GOALS:
1) In the wood stove thread, how much did JustWood pay for the stove?
2) From the wood stove thread, extract the passage from "A closer look" to "it a 13-NC?", copying it word for word.

PASSAGE GIVEN:
** Start **

# Warnock Hersey wood stoves



## JustWood (Oct 4, 2008)

Anyone heard of them?  Quality?  EPA?


----------



## begreen (Oct 4, 2008)

I think W-H is the testing lab Lee. Any other ID?


----------



## JustWood (Oct 4, 2008)

It's in the shop I'll look tomorrow.


----------



## R&D Guy (Oct 4, 2008)

Look on that same safety label and it should list the mfg. if its not listed anywhere else.


----------



## JustWood (Oct 4, 2008)

A closer look on the corner of the tag in small print revealed ESW.. EPA approved too.  Bought this at HD a few years ago for $199 spring clearance and stored it in the corner of my shop.  Going to remove my free standing fireplace and install in its place.  Furnace is just too much heat for shoulder season burning.


----------



## begreen (Oct 4, 2008)

Great deal, is it a 13-NC?


----------



## JustWood (Oct 4, 2008)

18-TR


----------



## R&D Guy (Oct 4, 2008)

Wow - $200 for just about any wood stove is a smoking hot deal!  Nice catch.

** End **

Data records
** Start **

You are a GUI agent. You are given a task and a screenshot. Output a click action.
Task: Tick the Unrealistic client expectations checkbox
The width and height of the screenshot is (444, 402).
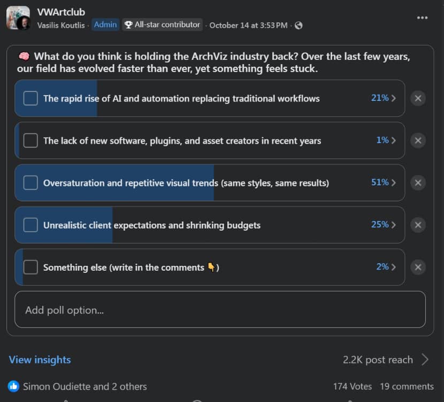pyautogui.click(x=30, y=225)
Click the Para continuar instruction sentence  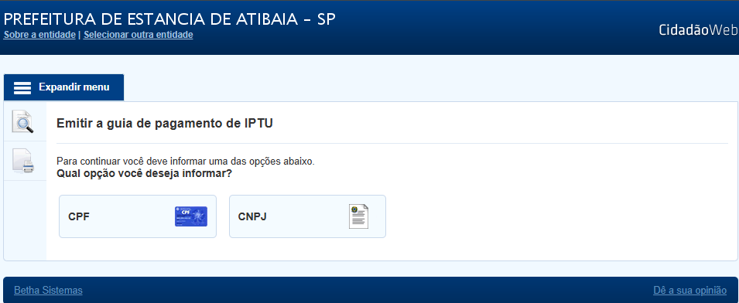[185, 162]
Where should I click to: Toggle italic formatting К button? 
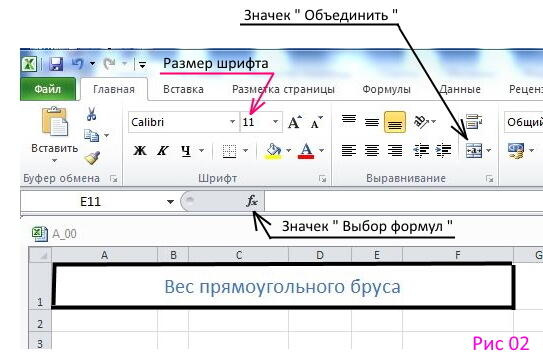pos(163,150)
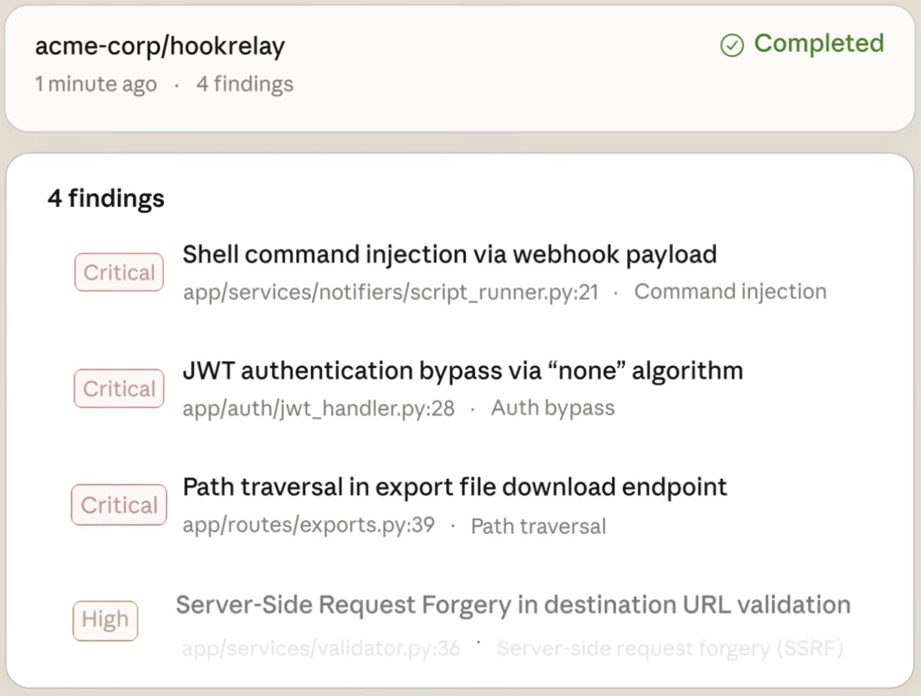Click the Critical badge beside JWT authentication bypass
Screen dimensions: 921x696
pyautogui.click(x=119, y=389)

** End **

RESULTS OF THE TASKS:
1) $199, at a spring clearance.

2)
A closer look on the corner of the tag in small print revealed ESW.. EPA approved too.  Bought this at HD a few years ago for $199 spring clearance and stored it in the corner of my shop.  Going to remove my free standing fireplace and install in its place.  Furnace is just too much heat for shoulder season burning.


----------



## begreen (Oct 4, 2008)

Great deal, is it a 13-NC?